» What is required
Please copy the stretch of the listing from the line containing "1568x751 pixels. At" through the line containing "pyautogui.click(x=693, y=521)", reproducing those lines word for word.

══ Records to process

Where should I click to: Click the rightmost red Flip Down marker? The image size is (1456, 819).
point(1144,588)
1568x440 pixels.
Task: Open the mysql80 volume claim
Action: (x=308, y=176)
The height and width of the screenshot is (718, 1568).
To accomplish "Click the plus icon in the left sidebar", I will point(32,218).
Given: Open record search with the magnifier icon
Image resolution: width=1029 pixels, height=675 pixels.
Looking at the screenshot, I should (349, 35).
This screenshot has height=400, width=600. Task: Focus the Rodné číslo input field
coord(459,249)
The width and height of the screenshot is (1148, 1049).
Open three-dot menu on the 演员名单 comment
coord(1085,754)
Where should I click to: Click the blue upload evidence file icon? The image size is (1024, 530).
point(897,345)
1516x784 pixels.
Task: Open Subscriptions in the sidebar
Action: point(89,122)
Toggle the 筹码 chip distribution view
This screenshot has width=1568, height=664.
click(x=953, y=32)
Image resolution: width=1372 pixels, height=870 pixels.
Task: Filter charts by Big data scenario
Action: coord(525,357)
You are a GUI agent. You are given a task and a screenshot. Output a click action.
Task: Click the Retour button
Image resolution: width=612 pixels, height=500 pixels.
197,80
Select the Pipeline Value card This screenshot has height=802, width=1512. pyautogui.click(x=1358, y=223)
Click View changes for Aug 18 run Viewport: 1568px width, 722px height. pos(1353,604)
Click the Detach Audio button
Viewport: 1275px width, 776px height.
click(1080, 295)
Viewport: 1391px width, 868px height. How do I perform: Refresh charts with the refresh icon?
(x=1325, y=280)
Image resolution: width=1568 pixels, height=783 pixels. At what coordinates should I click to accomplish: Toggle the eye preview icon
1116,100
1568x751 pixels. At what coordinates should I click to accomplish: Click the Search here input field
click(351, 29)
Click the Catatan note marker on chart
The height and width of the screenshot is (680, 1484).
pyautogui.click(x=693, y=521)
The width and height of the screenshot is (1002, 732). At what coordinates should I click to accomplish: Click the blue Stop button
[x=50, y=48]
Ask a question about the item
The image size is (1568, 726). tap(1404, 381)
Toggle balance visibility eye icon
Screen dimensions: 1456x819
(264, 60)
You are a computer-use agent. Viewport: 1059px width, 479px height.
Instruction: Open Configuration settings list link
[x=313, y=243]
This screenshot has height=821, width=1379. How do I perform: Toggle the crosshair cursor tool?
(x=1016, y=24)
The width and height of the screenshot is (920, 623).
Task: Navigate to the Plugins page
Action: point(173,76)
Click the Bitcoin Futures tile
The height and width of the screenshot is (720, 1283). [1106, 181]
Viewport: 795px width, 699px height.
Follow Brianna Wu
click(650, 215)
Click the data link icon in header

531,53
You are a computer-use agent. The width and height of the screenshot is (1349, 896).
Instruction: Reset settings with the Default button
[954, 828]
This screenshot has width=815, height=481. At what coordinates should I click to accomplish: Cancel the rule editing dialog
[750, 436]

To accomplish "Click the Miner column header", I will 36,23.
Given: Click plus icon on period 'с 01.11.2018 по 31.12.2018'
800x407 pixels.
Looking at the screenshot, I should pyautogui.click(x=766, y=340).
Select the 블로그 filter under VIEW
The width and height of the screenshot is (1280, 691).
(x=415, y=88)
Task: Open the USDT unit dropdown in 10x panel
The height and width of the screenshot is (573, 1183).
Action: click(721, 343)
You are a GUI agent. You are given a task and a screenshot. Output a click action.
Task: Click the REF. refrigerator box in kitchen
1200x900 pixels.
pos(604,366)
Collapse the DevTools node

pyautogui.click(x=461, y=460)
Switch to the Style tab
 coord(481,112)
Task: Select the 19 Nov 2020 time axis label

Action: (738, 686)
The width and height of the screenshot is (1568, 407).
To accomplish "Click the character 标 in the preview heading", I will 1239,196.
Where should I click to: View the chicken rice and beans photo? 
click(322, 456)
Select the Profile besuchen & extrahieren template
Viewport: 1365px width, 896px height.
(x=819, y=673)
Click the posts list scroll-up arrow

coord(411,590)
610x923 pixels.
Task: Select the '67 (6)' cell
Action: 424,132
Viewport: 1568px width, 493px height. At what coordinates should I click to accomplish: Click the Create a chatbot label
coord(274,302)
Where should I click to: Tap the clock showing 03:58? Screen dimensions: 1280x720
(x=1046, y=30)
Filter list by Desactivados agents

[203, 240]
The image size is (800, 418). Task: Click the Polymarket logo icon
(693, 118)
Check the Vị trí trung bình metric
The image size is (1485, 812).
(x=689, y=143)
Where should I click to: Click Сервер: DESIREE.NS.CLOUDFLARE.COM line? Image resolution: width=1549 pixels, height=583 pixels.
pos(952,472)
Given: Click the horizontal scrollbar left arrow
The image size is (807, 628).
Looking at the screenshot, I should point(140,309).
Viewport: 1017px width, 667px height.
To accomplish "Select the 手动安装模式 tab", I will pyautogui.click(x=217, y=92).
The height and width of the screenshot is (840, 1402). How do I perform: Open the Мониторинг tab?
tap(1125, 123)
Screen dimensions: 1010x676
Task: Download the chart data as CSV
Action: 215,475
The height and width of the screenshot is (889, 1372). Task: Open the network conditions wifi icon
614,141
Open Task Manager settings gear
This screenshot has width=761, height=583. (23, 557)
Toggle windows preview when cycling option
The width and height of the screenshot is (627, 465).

════

» Solution to this exercise
1568x751 pixels. At what coordinates should I click to accomplish: Click the Search here input field
click(351, 29)
Click the Catatan note marker on chart
The height and width of the screenshot is (680, 1484).
pyautogui.click(x=693, y=521)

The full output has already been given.